As digital asset prices tumble, whispers grow louder that treasury departments—the very entities that championed crypto as a reserve asset—are now quietly offloading their holdings. It's the ultimate test of conviction: buying the dip is easy in a bull market; holding through a storm separates the believers from the tourists.
The Great Unwind
Remember all that talk about 'digital gold' and 'inflation hedges'? A sharp downturn has a funny way of clarifying priorities. For some CFOs, the balance sheet suddenly looks better with stable, boring cash than with a volatile crypto position staring back at them. The strategic reserve is becoming a tactical piggy bank to be cracked open when times get tough.
Liquidity Over Legacy
This isn't about a loss of faith in blockchain's future. It's a classic case of short-term liquidity needs trumping long-term technological bets. Meeting payroll, servicing debt, and placating nervous investors often require immediate fiat—not promises of future decentralized finance. The move reveals a harsh truth: for many corporations, crypto was never a core strategic pillar, just another high-beta asset on the spreadsheet.
A cynical take? It's the oldest play in the finance book: talk your book on the way up, and quietly exit stage left when the music stops. The real innovation here isn't the technology—it's watching traditional corporate risk management dress up a fire sale as prudent treasury management.
Nakamoto moved 1,933 BTC
Nakamoto, Inc. (NAKA) reported a treasury of 5,398 BTC, with no data on the mode of acquisition or average price. Overall, Nakamoto has been a passive holder, lining up as the 21st largest treasury among public companies.
As Cryptopolitan reported, Nakamoto, formerly Kindly, MD, was one of the buyers during the peak months for DAT companies. As a result, Nakamoto’s buying structure was heavily dependent on debt, as all the company’s loans were structured NEAR the BTC all-time price peak.
As BTC dipped to the $63,000 range, Nakamoto felt pressure and its reported balance declined by 1,933 BTC. Nakamoto has secured a $210M BTC-backed loan from Kraken, meaning its treasury can be transferred to cover the obligation.
Nakamoto itself has not reported outflows from its treasury. Other non-playbook buyers also shed some BTC. WisdomTree moved 122 BTC out of its wallets, while 21Shares moved 37 BTC.
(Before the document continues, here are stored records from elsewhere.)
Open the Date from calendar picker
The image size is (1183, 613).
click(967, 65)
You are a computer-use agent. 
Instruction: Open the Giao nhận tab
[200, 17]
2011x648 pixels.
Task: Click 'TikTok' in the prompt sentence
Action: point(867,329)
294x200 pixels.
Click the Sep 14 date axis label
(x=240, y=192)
Ark Invest, one of the previous strong BTC bulls, moved out 432 BTC from its balance. The company was also a strong supporter of BMNR and the idea of treasuries.
Is Strategy pressured to sell?
Based on identified wallets, Strategy may have moved some of its BTC from Fidelity Custody, raising questions on potential selling.
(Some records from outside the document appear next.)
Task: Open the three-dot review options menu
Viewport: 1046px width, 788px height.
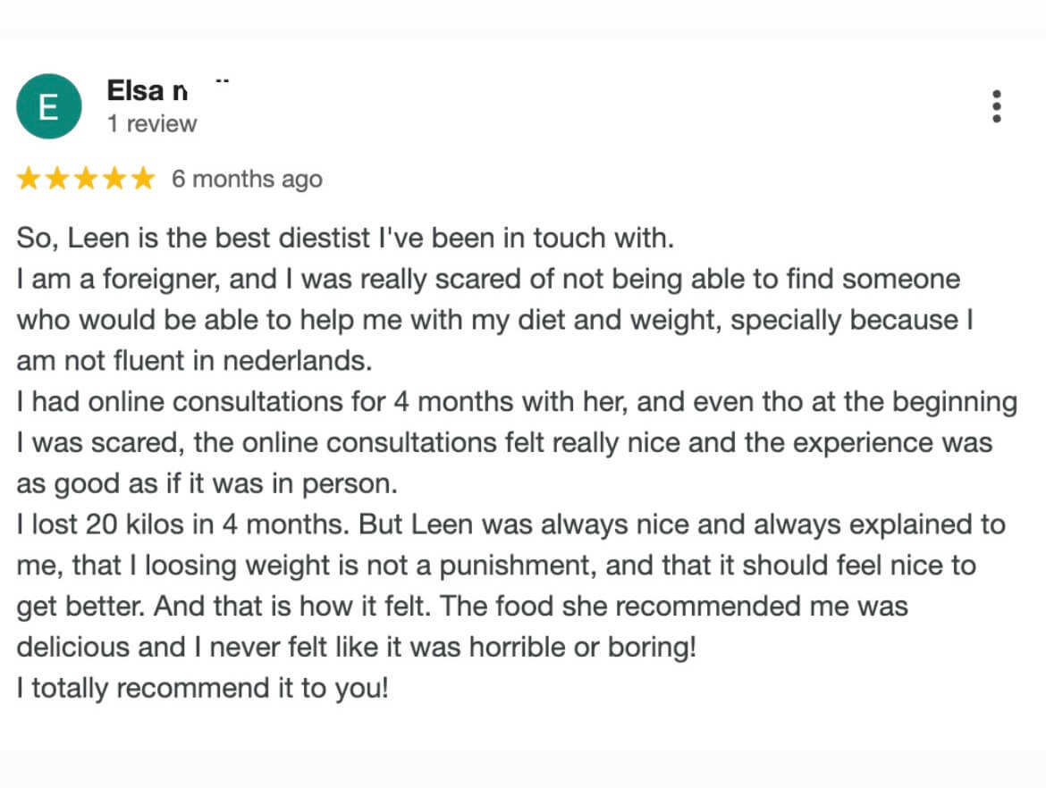Action: (997, 106)
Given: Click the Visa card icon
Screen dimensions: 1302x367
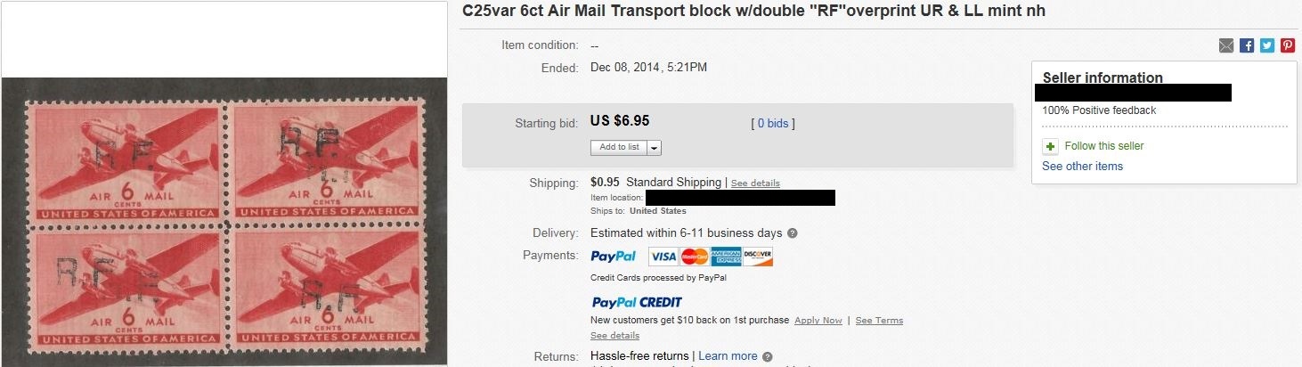Looking at the screenshot, I should 663,257.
In the past, Strategy has faced FUD for selling BTC, although its outflows have been limited. The company is already carrying a large-scale BTC loss, raising doubts about its potential long-term solvency.
In its latest earnings call, Strategy announced it will be solvent with no need to sell even if BTC dips lower, with a critical level as low as $8,000. However, BTC is now trading solidly below Strategy’s average purchase price. Strategy has also made some of its big acquisitions during periods of peak optimism, buying BTC near the higher price range.
There is still no consensus on the final local bottom for BTC. Currently, the coin trades with fearful sentiment and low open interest, with no signs of directional trading or a new buildup of long positions. The shift of BTC to a range-bound trading with a lower price may precede more capitulations and crashes.